15 Years Later, One Battlestar Origin Is Still Shockingly Dark
Does "Ghosts in the Machine" hold up?

Although various questions still linger about the 2003-2009 Battlestar Galactica reboot, less analysis and attention is paid to its quirky prequel, Caprica. While generally considered a noble failure by pundits and BSG pursuits, aspects of Caprica still hold up 15 years later. Or, at the very least, deserve a second look.
Because 15 years ago, on March 19, 2010, Caprica dropped an episode that was as good as any ruminative Westworld story, and on par with some of the best Black Mirrors. Here’s why Caprica’s “Ghosts in the Machine” is still some solid BSG storytelling, and pushed the envelope of what what robot stories in sci-fi TV could encompass. Spoilers ahead.
“It’s the great missed opportunity,” BSG boss Ronald D. Moore lamented of Caprica in the Battlestar oral history book So Say We All, written by Ed Gross and Mark A. Altman. “It had a lot of potential, but for a variety of reasons it didn’t click.”
Arguably, one of the reasons that Caprica didn’t fully click with audiences is that nearly all of its characters were so aggressively amoral, as to be unlikable. “Ghosts in the Machine” is the perfect microcosm of this Caprica problem, insofar as the concept is really interesting, but one character in particular is behaving so horribly, that it’s hard to know what to root for.

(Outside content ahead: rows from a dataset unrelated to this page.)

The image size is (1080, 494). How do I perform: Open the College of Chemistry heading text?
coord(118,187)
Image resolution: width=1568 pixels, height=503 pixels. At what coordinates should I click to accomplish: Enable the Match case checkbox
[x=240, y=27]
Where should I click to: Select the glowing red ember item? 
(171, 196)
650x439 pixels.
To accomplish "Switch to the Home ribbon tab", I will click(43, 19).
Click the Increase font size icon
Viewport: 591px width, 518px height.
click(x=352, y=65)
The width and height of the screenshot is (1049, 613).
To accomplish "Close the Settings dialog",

Written by Michael Taylor, the title “Ghosts in the Machine” refers to various searches for missing people, who have become digital ghosts. Joseph Adama (Esai Morales) is searching for his missing daughter Tamara (Genevieve Buechner), who, along with Zoe Graystone (Alessandra Torresani) was slain in a terrorist bombing in the first episode. While Joseph enters the virtual world of New Cap City to find a virtual version of Tamara, Daniel Graystone (Eric Stolz) is trying to coax the consciousness of Zoe out of a physical robot, which is, very clearly, the prototype of the Cylons.
Zoe versus her dad in “Ghosts in the Machine.”

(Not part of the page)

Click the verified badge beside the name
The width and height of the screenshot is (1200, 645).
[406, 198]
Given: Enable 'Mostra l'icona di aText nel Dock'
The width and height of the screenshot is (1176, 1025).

In both searches for deceased people, who now exist only in cyber form, the two respective fathers don’t behave particularly well. And while Joseph's desperation is understandable, what Daniel does is more reprehensible. In what is essentially a bizarre, really extreme version of the empathy test from Blade Runner, Daniel tries to get Zoe to react to various traumas, including a recreation of a fire that nearly took her life in the past, and an attempt to get her to shoot the family dog. Again, her mind is inside of something that looks like a Cylon centurion, so, the tension here is pretty clear; we’re meant to think about how the Cylons eventually waged war on humanity in BSG, and the sideways origin of that in Caprica is a weird dad trying to get his deceased daughter’s robot self to react emotionally by doing horrible things.
This is the dark heart of Caprica laid bare: a storyline that makes perfect sense in the context of the show and the BSG lore, but is very, very hard to watch. The audacious thing with “Ghosts in the Machine” is that it showed how Daniel was losing his own humanity in order to prove the existence of Zoe’s humanity, buried inside of a machine. Again, this is some Black Mirror action, in which a technological artifice reveals the depravity of humanity.
But in the end, in terms of BSG canon, this episode and Caprica as a whole are still the foundational story that leads to the rise of the Cylons. In contrast with the Host revolt in Westworld or other robots-gone-amok stories, Caprica may not be pleasant to watch, but upon revisiting the show, it does present this kind of trope more realistically. The nuance between what it means to be alive, and what it means to be organic is fully unpacked here. And, much to the surprise of the audience and the characters, one state of being doesn’t necessarily mean the other thing is true.